"Giant's mechanical integrity program did not effectively prevent repeated pump seal failures," CSB lead investigator Johnnie Banks said of CSB's findings. "Problems were addressed when equipment broke down, not in a preventive manner."
The incident occurred in the refinery's hydrofluoric acid (HF) alkylation unit. Alkylation is a standard oil refinery process that combines olefins with isobutane using a catalyst HF in this case to produce alkylate.
Alkylate, which is highly flammable, is used to boost the octane rating of gasoline.
Operators Believed Pumps Were De-Pressurized
The CSB investigation found that the day before the incident, alkylation unit operators performed a regularly scheduled switch of the alkylate re-circulation pumps in the iso-stripper section of the akylation unit. When operators attempted to put the spare pump in service, they discovered that it had a leaking mechanical seal and that it would not rotate.
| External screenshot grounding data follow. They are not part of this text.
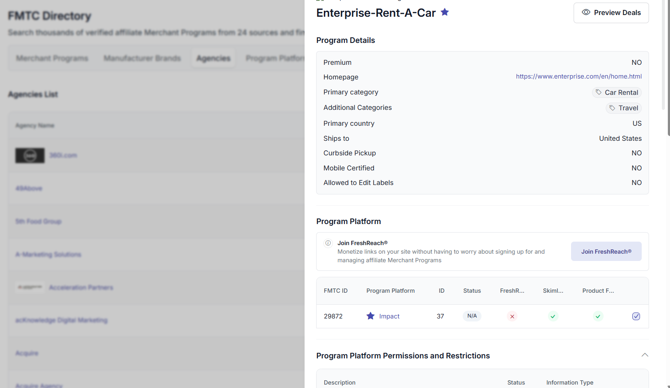Click the Program Platform column header
This screenshot has height=388, width=670.
click(x=390, y=291)
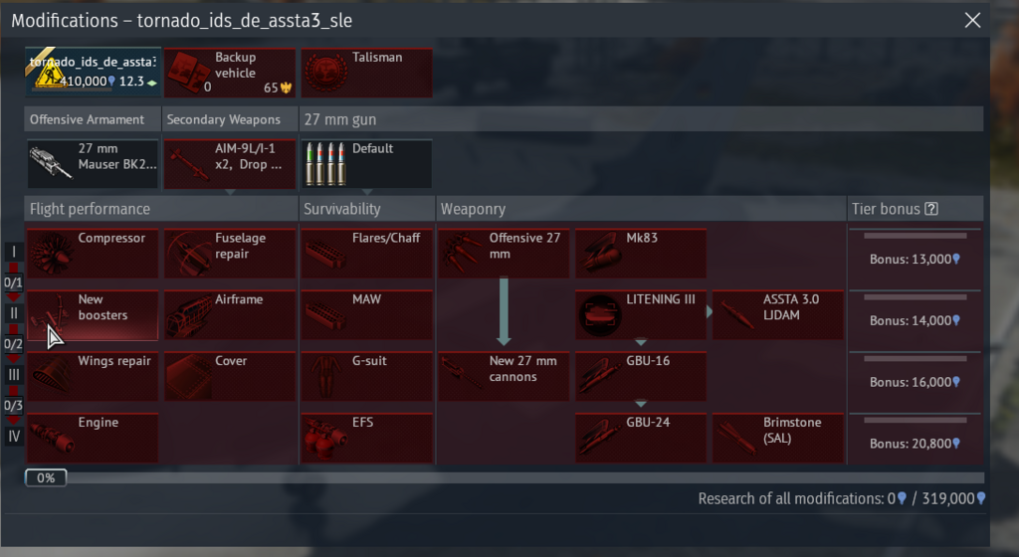Click the tier II rank marker

14,313
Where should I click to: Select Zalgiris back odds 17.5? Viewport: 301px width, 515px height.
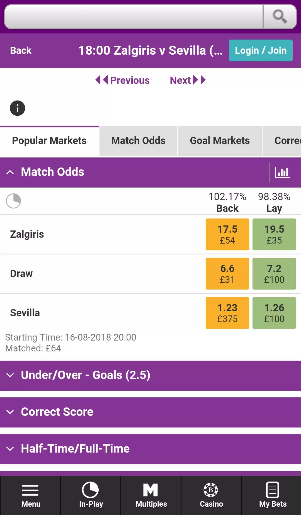[x=227, y=234]
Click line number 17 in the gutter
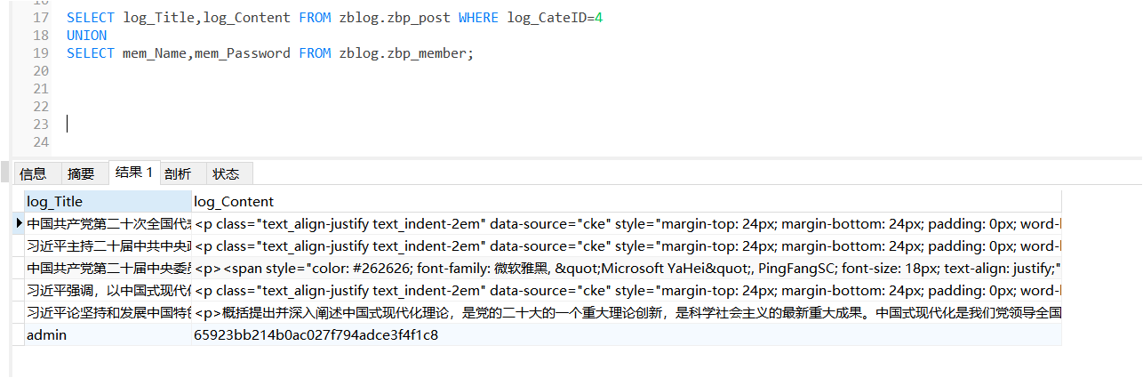Image resolution: width=1143 pixels, height=378 pixels. (40, 18)
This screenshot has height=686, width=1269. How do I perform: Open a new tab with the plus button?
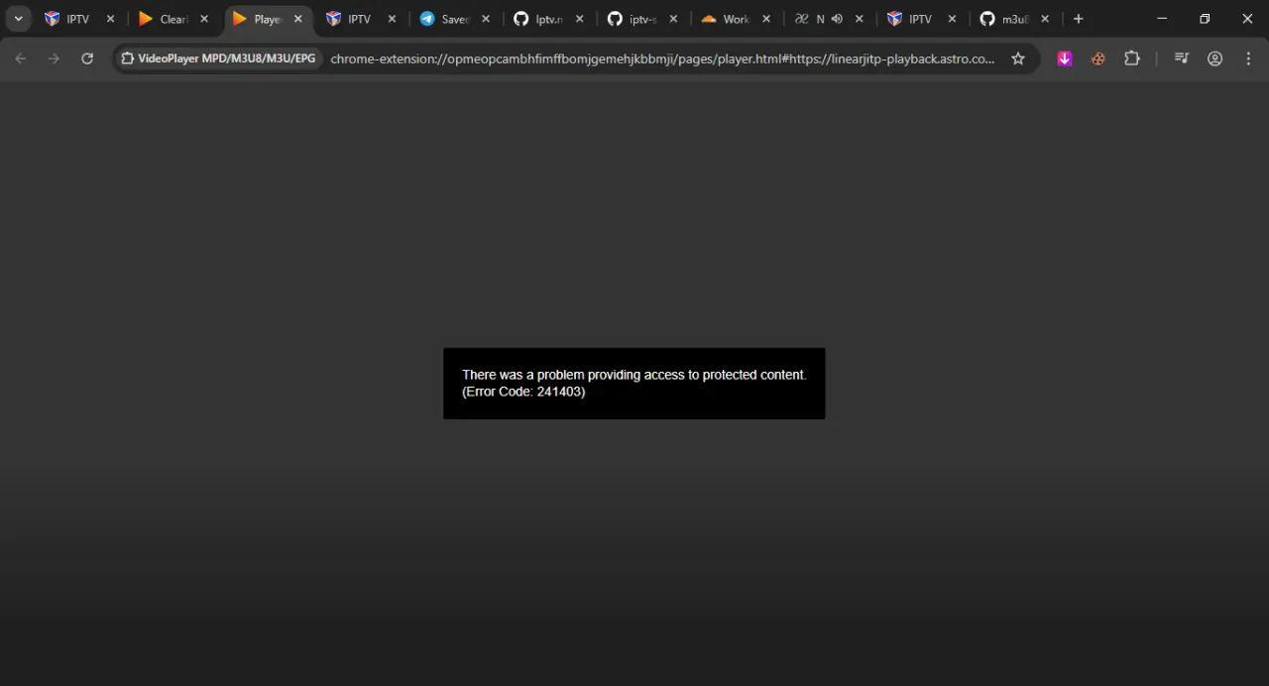click(x=1079, y=19)
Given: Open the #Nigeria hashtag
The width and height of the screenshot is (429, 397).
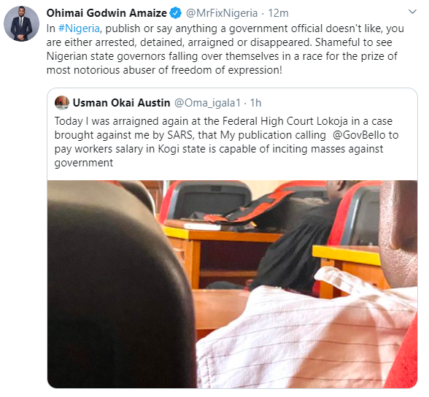Looking at the screenshot, I should click(79, 28).
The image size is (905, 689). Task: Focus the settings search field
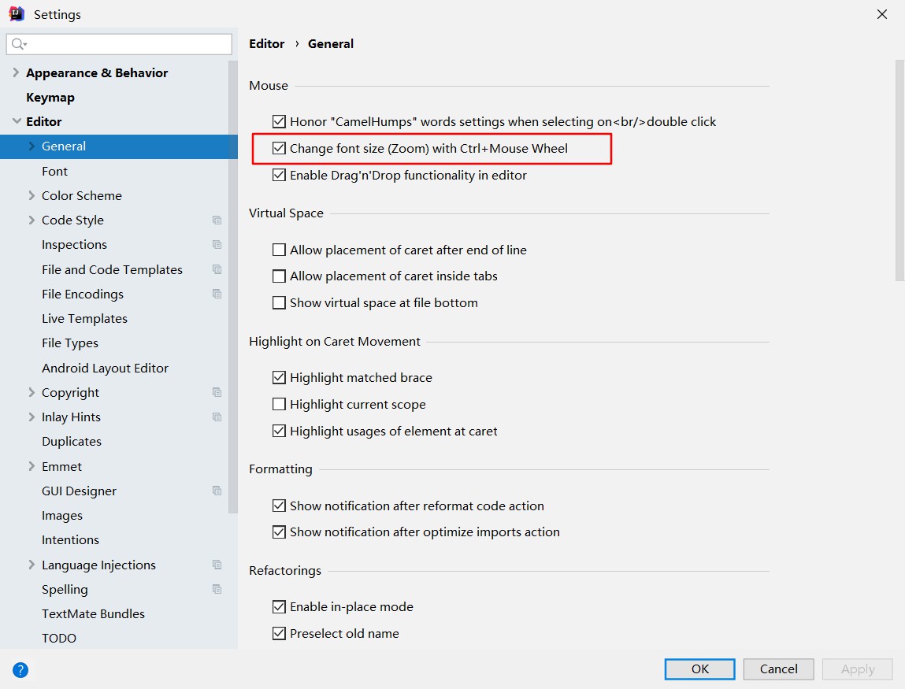click(126, 44)
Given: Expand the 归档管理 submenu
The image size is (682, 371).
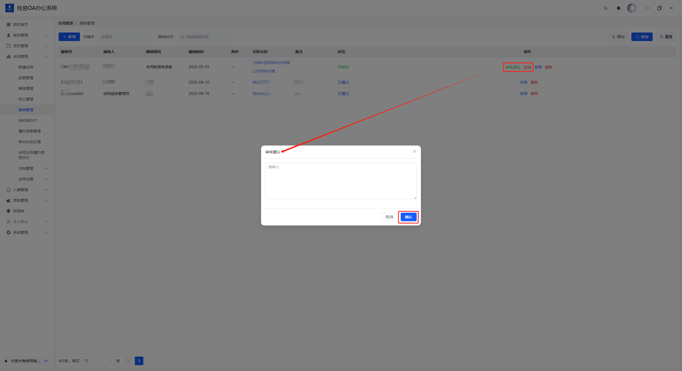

The spare pump was scheduled for maintenance the next day. To isolate the pump for work, plant personnel, using a valve wrench, turned a shut-off valve connecting the pump to a distillation column to what they believed was the "closed" position. CSB investigators determined that the valve actually was open.
An operator disconnected the pump's vent hose to verify that no pressure was in the pump, and witnessed some alkylate flow through the hose. After the flow subsided, he believed the pump had been de-pressurized and was ready for removal.
CSB's study concluded that the vent line was plugged, not de-pressurized.
Plant Operator was Seriously Burned
As the mechanics were removing the pump, alkylate was suddenly released at high pressure and temperature, producing a loud roar that was audible throughout the refinery, according to CSB. One of the mechanics was blown over an adjacent pump and broke his ribs.
About 30 to 45 seconds after the initial release, the first of several explosions occurred. The plant operator was covered in alkylate that quickly ignited and seriously burned him. Other personnel suffered burns and eye injuries.
"The design of the valve wrench made it easy to remove and re-position onto the valve stem in different directions, and this led to a potential hazard because operators sometimes determined whether the valve was open by its wrench position, rather than the valve position indicator," Banks said. "In this incident, the valve wrench collar had been installed in the wrong position. Operators depended on the wrench position and mistakenly determined the valve was closed."
CSB also found that the valve had been modified in the past to replace a hand wheel method of opening and closing it with a bar-type hand wrench. If company officials had performed a management-of-change analysis before modifying the valve, they could have recognized the hazard of identifying the valve position that this modification caused, according to CSB.
In addition, Giant operators did not effectively verify that the pump involved in this incident had been isolated and de-pressurized before beginning to remove it, CSB found.
Management-of-Change Analyses Urged
Under the "Lessons Learned" rubric of the CSB report, the agency urges:
- Management-of-change analyses for any valve modifications;
- Effective lockout/tagout programs to ensure equipment has been isolated, de-pressurized and drained; and
- Proper mechanical integrity programs to prevent breakdown maintenance.
The report says Giant should have determined the cause of the frequent alkylate re-circulation pump malfunctions and implemented a program to prevent them.
"Proper mechanical integrity programs and effective management-of-change analyses are essential components of safe operations at any refinery," CSB Board Member John Bresland said. "The board plans to disseminate this case study to other refineries and trade organizations to help make incidents like the one at Giant less likely to occur in the future."